There’s plenty of routines to modify the command vocabulary of a Thing. You can remove nouns, remove adjectives, add more words to the ones that are already there. But what I can’t seem to find is a good way to efficiently REPLACE the vocabulary of a thing without it getting really really messy.
What I’d like to do is something along these lines (pseudocode) :
[code]PokerCard: Thing
… stuff ommitted for brevity …
rank = ‘king’ // Multiple instances of this class will exist with other strings here. This is an example value to override.
suit = ‘hearts’ // Multiple instances of this class will exist with other strings here. This is an example value to override.

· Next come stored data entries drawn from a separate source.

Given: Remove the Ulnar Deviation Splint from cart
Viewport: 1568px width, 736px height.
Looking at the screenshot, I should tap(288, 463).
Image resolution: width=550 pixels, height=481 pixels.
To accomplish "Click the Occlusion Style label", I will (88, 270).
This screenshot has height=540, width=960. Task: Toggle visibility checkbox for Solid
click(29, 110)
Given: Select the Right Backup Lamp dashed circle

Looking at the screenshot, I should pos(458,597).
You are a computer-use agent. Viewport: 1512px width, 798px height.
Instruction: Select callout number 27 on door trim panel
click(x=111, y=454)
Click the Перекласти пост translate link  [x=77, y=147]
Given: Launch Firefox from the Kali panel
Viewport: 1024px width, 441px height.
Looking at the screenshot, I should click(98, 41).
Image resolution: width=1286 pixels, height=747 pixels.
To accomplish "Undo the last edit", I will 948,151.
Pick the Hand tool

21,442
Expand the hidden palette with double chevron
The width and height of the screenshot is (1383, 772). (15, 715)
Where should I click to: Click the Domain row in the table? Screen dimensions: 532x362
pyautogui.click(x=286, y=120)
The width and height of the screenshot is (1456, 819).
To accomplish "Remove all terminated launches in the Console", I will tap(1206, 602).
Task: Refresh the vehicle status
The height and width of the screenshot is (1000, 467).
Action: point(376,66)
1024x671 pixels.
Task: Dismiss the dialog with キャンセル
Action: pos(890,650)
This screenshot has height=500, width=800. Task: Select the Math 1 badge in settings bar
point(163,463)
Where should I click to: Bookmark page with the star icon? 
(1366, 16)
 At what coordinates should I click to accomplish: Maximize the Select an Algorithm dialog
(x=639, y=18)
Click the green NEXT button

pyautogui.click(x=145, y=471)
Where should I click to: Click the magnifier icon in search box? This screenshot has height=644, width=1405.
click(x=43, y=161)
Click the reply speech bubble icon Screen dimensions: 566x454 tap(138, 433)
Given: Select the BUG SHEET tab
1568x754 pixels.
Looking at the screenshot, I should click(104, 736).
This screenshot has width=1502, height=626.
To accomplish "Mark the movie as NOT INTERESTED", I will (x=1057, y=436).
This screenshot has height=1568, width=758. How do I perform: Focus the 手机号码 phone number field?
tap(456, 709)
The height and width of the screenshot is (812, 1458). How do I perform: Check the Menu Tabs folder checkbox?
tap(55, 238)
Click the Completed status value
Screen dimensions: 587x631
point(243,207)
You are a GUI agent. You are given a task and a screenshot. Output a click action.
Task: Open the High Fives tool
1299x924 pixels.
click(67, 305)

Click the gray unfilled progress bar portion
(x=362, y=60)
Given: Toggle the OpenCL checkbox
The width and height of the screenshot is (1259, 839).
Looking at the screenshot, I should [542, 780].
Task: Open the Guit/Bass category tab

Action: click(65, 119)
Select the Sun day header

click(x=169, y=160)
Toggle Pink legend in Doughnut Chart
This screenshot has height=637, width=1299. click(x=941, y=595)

faceUpVocab { return ‘<> (of) <>’; }
faceDownVocab = ‘poker card’;
isFaceUp = nil
changeFaceUpness( newVal )
{
isFaceUp = newVal;
if( isFaceUp ) {
removeOldVocabForMe(); // This is the routine I need help implementing.
initializeVocabWith( faceUpVocab );
// I also put a lot of stuff here to change the display name and desc() but I’m ommitting
// it to keep the example short. What matters here is the vocabulary change.
} else {
removeOldVocabForMe(); // This is the routine I need help implementing.
initializeVocabWith( faceDownVocab );
// I also put a lot of stuff here to change the display name and desc() but I’m ommitting
// it to keep the example short. What matters here is the vocabulary change.
}
}
… etc …
;
[/code]
So the idea is that every time the card flips from face up to face down or visa versa, I want to completely remove the old vocabulary and give it brand new vocabulary. The goal is to make it so that if the card is face-down on top of a deck of cards, you can only refer to it in a generic way as “take card from deck” or “take poker card from deck” but you absolutely must not be allowed to say “take king of hearts” or “look at king of hearts” while the card is still face down.
I’m trying to implement this because of the potential exploit where a player who isn’t supposed to know what the card is yet decides to type things and watch the kinds of errors he gets. If you type “look at king” and the face down card has the noun “king” attached to it but the action is stopped with a custom verification routine because it’s face down, you’ll still get a very different response than if the face down card isn’t a king and the parser says it can’t find any such thing as a king. Thus the player can cheat by typing several such guesses until one “hits”. Since the parser’s complaint doesn’t cause any time to pass in game turns, there’s no cost at all to doing this and it’s very hard to trap that it’s happening.
So, in more precise terms, why I am having a problem doing this is:
1 - initializeVocabWith() only adds MORE words, it doesn’t take words away.
2 - The only method I found to remove words requires explicitly knowing what they were and removing them one at a time, using cmdDict.removeWord( obj, str, vocabType ). So this isn’t very practical for a generic solution to use on any and all instances of subclasses of playing card that users of this library will make.
3 - Although there are means to iterate over words in the dictionary like cmdDict.findWords() and cmdDict.foreachWord() and pull all the words fitting certain criteria out of the dictionary so I can then use cmdDict.removeWord on them, and that would work, I fear it would be very inefficient because those methods only work across the entire dictionary, not just on one object. There doesn’t seem to be a way to give it “stuff referring to this object” as the search criterion. You have to search based on knowing the word already in order to find the objects it refers to, and I’m trying to search in the opposite direction. I know the object and want to find the words for it.